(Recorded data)
★ ★ ★ ★ ★ ★ ★

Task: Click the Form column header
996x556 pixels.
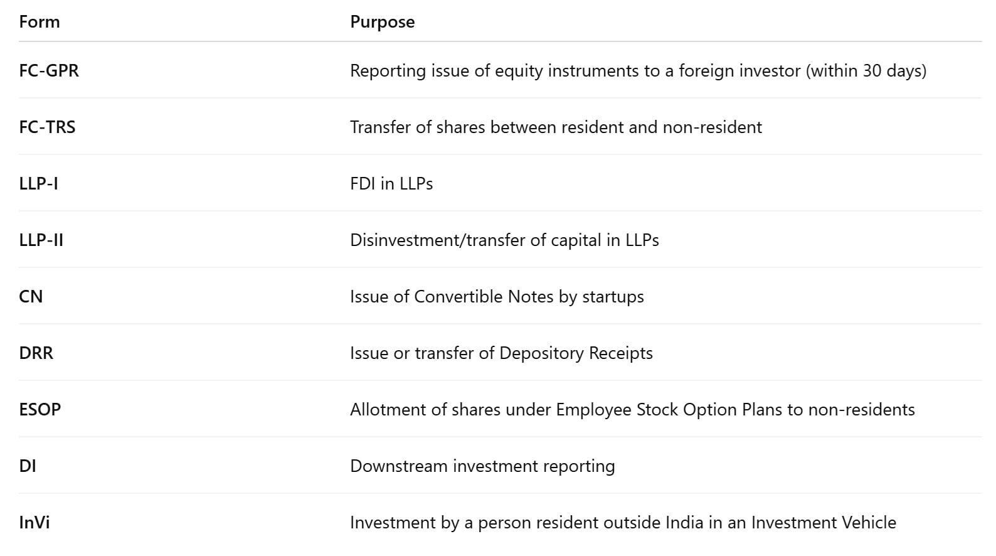Action: point(40,22)
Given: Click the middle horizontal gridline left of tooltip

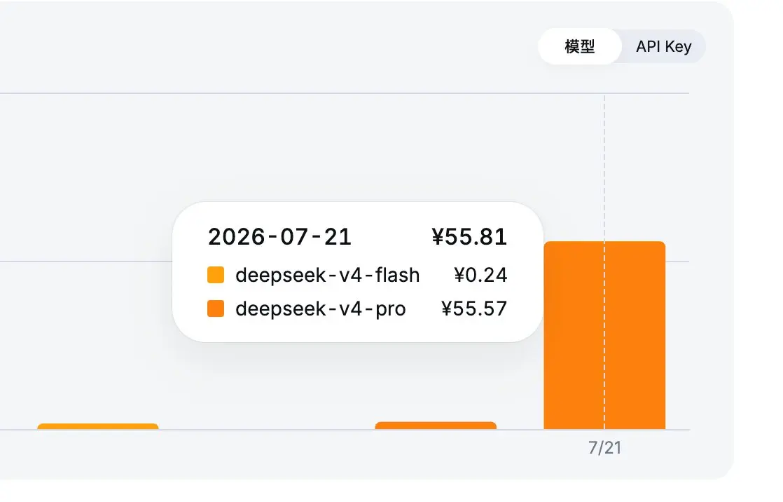Looking at the screenshot, I should (x=86, y=261).
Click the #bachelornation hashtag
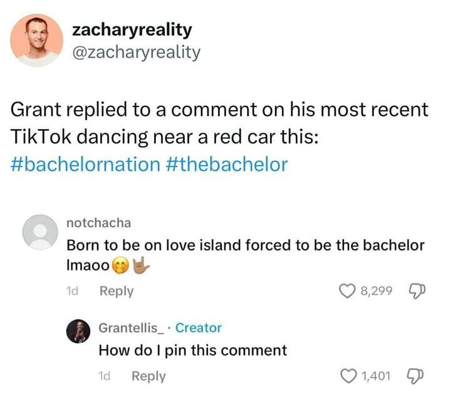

★ ★ ★ ★ ★ ★ ★

▶ **Task to carry out**
Could you copy every line of the data above word for word, leaving the pictures out?

▶ **Answer for this exercise**
Task: Click the Form column header
996x556 pixels.
Action: point(40,22)
Given: Click the middle horizontal gridline left of tooltip

Looking at the screenshot, I should (x=86, y=261).
Click the #bachelornation hashtag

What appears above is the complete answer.